SOURCE DATA =>
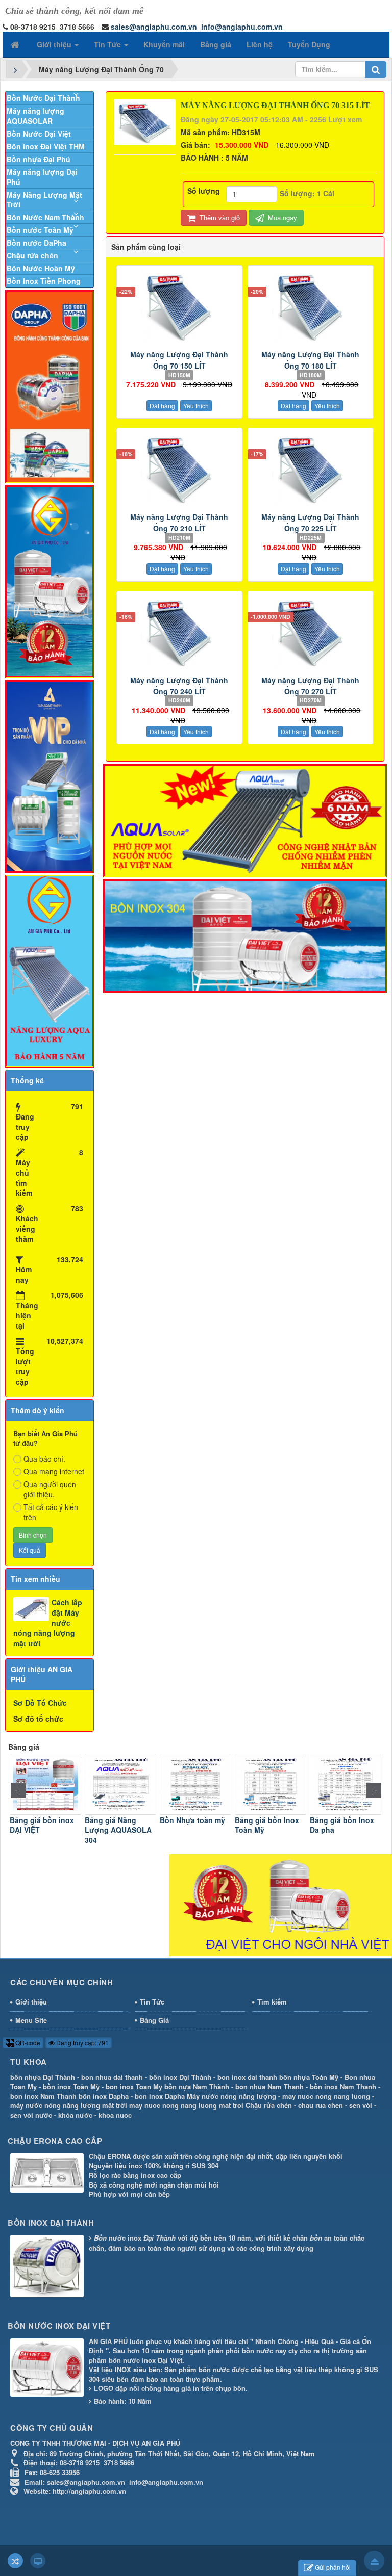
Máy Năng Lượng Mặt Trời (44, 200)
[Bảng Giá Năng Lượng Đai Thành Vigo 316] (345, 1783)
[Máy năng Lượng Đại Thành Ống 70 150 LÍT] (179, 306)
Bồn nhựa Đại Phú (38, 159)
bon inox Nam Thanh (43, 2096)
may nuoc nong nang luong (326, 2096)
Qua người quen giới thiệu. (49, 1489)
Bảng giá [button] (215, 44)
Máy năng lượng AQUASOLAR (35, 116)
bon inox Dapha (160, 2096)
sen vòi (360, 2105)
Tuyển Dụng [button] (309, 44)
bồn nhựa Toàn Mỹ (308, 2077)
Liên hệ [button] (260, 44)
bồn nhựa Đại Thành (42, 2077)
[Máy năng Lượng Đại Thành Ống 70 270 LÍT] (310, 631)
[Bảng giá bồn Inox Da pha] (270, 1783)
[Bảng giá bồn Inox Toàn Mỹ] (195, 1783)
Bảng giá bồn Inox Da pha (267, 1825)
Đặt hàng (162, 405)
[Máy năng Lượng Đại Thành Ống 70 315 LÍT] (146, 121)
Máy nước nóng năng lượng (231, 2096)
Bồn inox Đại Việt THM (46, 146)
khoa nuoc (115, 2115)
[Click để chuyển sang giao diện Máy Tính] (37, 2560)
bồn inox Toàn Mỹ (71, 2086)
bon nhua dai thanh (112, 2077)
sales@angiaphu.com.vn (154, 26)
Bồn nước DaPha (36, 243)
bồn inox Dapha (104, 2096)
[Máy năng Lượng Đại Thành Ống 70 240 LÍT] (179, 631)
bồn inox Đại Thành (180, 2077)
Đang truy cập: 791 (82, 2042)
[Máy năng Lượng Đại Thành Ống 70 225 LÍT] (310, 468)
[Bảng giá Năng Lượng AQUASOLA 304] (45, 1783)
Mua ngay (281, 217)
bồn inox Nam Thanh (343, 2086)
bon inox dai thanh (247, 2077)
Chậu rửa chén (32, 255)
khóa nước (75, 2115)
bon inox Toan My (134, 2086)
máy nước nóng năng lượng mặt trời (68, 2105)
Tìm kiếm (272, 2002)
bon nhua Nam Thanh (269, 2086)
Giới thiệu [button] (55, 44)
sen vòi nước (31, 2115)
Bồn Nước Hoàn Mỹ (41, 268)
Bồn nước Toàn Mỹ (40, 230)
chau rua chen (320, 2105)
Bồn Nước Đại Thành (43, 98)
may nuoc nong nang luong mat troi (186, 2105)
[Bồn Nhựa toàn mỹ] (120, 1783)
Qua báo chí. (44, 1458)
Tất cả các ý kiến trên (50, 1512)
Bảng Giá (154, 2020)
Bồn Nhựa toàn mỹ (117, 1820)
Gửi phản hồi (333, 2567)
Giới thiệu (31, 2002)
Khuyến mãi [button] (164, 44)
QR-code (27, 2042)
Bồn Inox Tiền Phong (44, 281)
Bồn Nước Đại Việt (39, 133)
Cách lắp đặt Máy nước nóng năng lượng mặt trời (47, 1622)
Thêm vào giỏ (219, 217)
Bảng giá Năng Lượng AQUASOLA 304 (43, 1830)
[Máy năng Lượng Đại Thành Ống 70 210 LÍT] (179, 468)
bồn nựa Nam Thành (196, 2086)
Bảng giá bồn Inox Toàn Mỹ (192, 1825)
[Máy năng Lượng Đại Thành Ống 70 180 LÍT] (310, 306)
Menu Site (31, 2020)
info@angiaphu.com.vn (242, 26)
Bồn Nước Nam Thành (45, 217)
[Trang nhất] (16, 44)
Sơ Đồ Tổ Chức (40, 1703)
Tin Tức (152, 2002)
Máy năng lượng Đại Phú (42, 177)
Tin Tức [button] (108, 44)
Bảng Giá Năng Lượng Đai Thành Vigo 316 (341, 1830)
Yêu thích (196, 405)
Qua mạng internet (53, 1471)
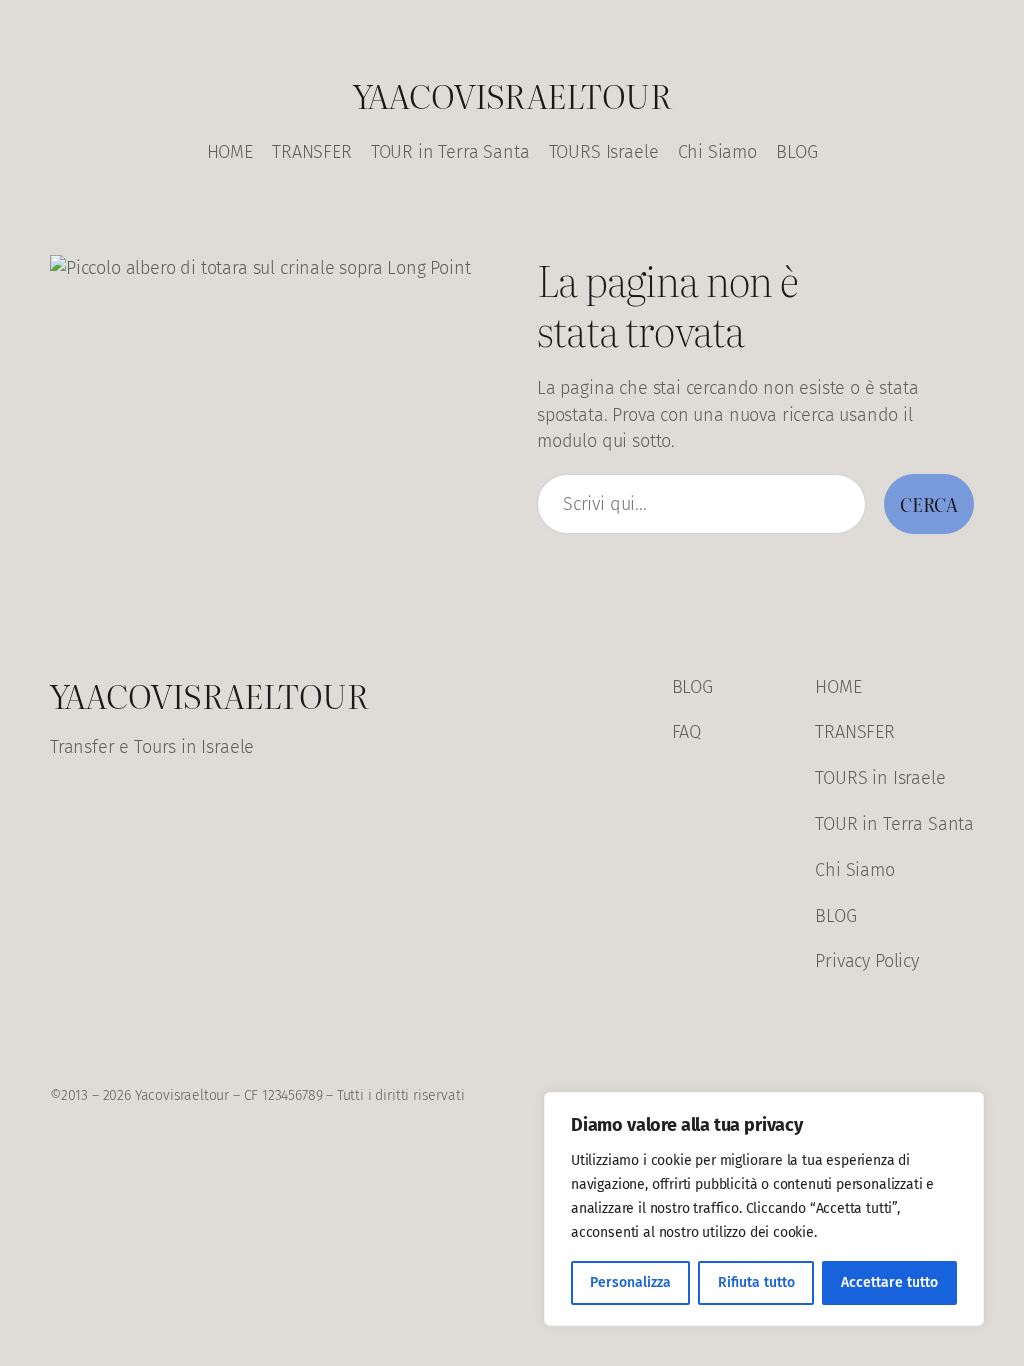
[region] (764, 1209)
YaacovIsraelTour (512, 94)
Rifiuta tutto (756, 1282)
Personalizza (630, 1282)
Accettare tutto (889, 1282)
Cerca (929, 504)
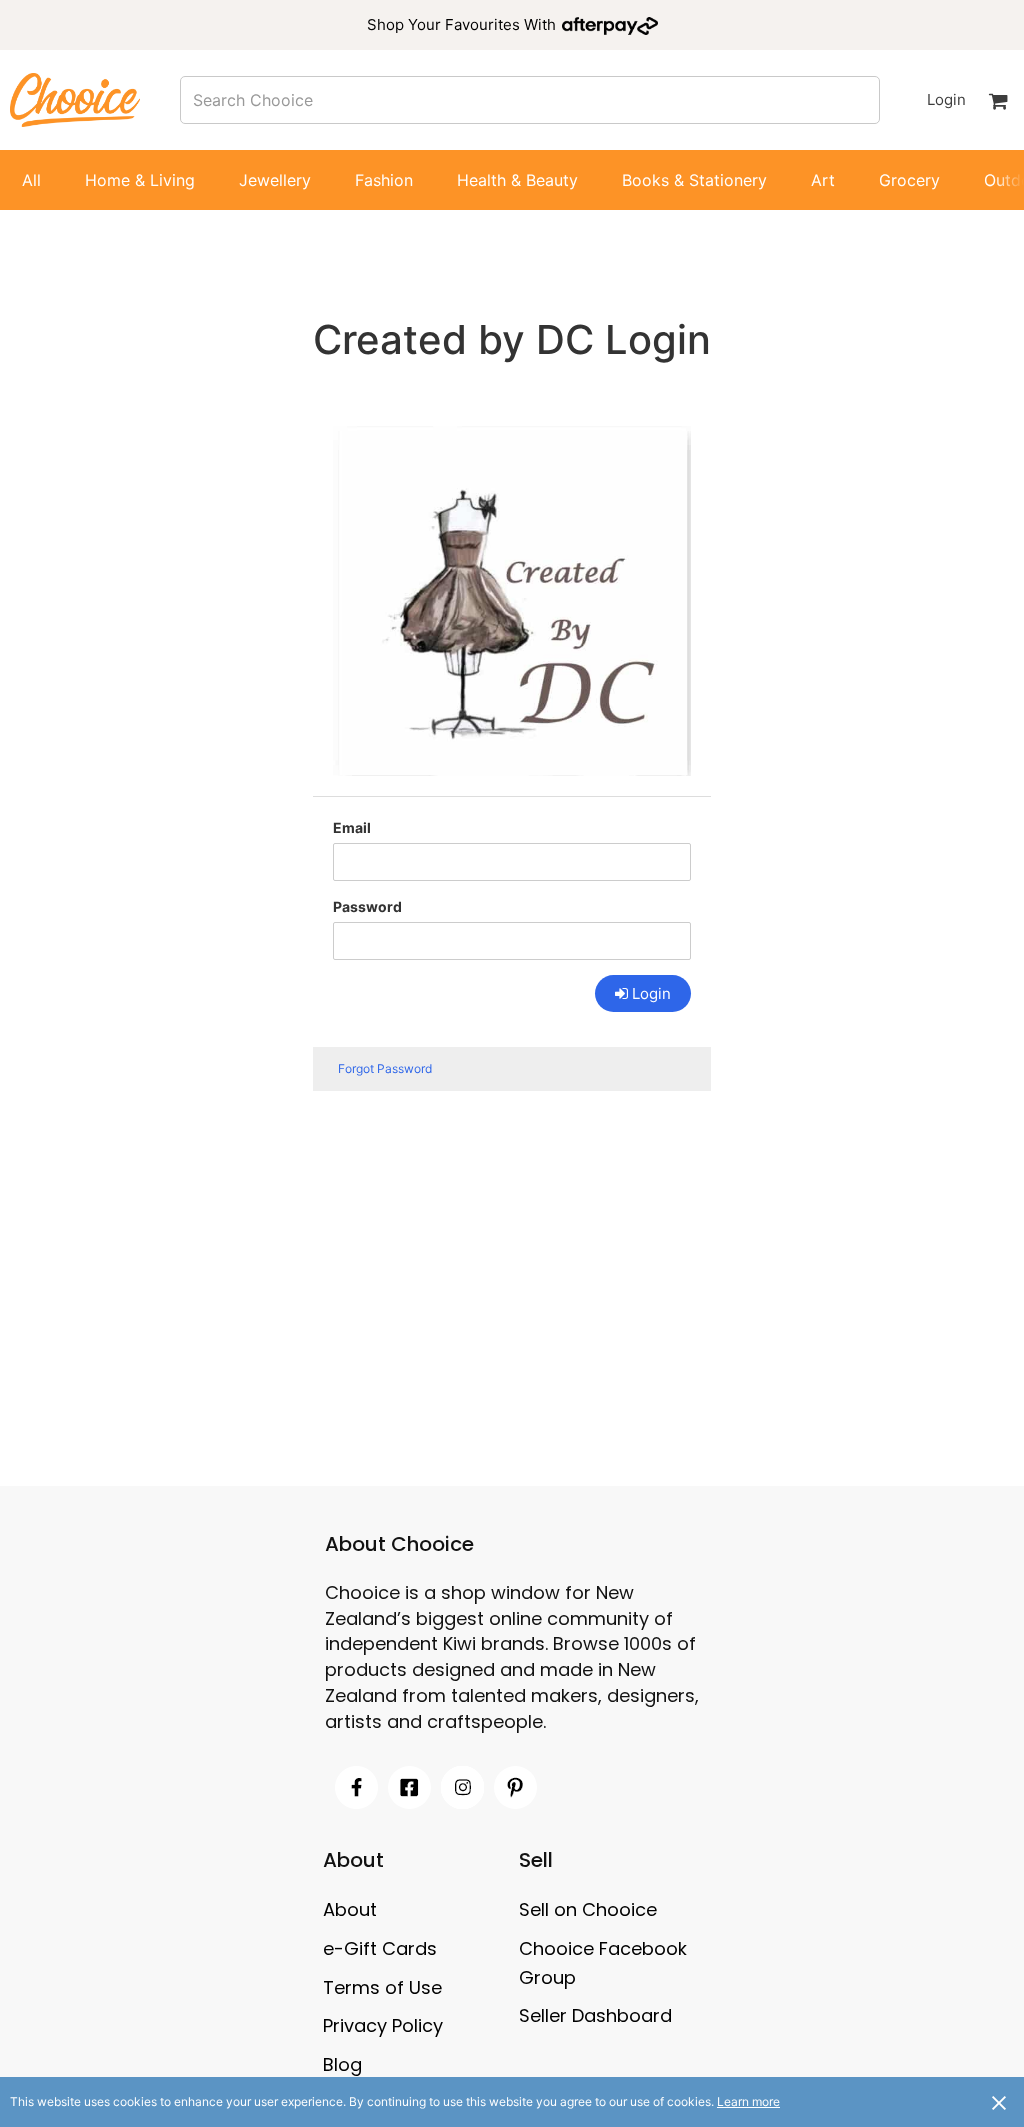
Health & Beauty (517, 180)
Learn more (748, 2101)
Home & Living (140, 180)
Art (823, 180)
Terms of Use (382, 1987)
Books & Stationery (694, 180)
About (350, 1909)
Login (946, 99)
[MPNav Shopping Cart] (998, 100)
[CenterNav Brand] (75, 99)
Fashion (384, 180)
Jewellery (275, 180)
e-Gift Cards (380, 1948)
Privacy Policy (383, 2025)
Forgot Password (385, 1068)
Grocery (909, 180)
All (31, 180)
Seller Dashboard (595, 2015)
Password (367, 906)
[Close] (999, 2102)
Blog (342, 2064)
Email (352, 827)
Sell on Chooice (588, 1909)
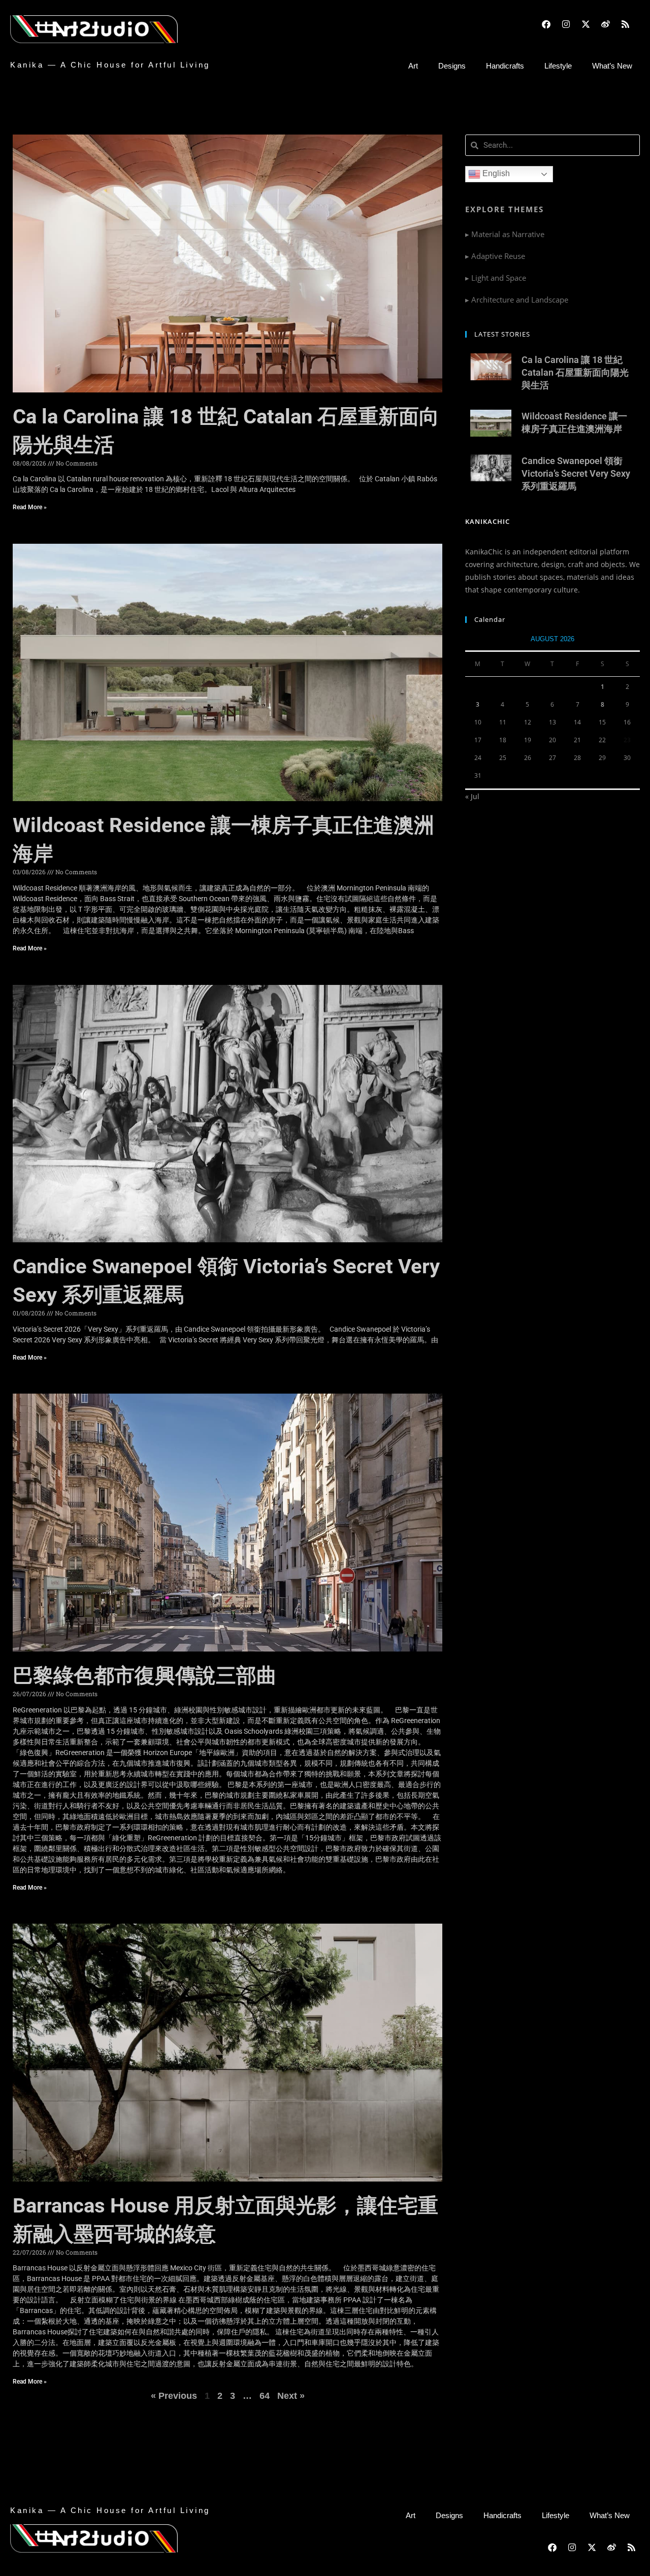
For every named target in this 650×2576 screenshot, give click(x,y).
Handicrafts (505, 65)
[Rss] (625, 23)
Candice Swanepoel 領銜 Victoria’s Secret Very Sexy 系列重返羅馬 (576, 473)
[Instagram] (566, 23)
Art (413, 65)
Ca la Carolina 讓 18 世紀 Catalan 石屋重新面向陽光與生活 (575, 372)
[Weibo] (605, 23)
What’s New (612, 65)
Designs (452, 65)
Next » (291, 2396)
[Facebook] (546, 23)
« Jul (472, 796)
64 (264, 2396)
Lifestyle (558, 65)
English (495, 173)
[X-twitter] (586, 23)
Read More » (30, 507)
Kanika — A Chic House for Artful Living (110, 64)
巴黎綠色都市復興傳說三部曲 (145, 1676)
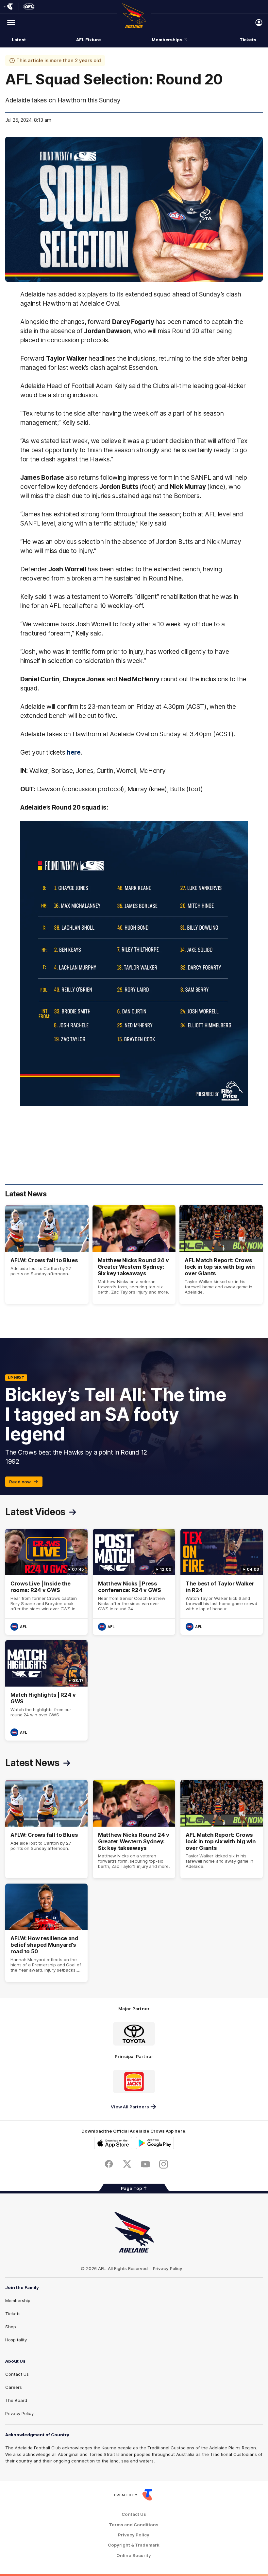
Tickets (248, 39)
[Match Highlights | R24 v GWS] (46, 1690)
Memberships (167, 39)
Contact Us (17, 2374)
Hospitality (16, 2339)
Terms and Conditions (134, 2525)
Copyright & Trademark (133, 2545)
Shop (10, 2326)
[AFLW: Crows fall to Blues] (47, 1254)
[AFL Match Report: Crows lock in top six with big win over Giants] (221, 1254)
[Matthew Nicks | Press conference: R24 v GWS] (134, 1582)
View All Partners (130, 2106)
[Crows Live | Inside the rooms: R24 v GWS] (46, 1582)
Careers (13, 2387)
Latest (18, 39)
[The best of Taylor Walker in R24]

EXERCISE BRIEF => Referring to the material above, set down exactly the lines between the line with "Tickets (248, 39)" and the line with "Latest (18, 39)", inclusive, and no other lines.

ANSWER TO THE EXERCISE =>
Tickets (248, 39)
[Match Highlights | R24 v GWS] (46, 1690)
Memberships (167, 39)
Contact Us (17, 2374)
Hospitality (16, 2339)
Terms and Conditions (134, 2525)
Copyright & Trademark (133, 2545)
Shop (10, 2326)
[AFLW: Crows fall to Blues] (47, 1254)
[AFL Match Report: Crows lock in top six with big win over Giants] (221, 1254)
[Matthew Nicks | Press conference: R24 v GWS] (134, 1582)
View All Partners (130, 2106)
[Crows Live | Inside the rooms: R24 v GWS] (46, 1582)
Careers (13, 2387)
Latest (18, 39)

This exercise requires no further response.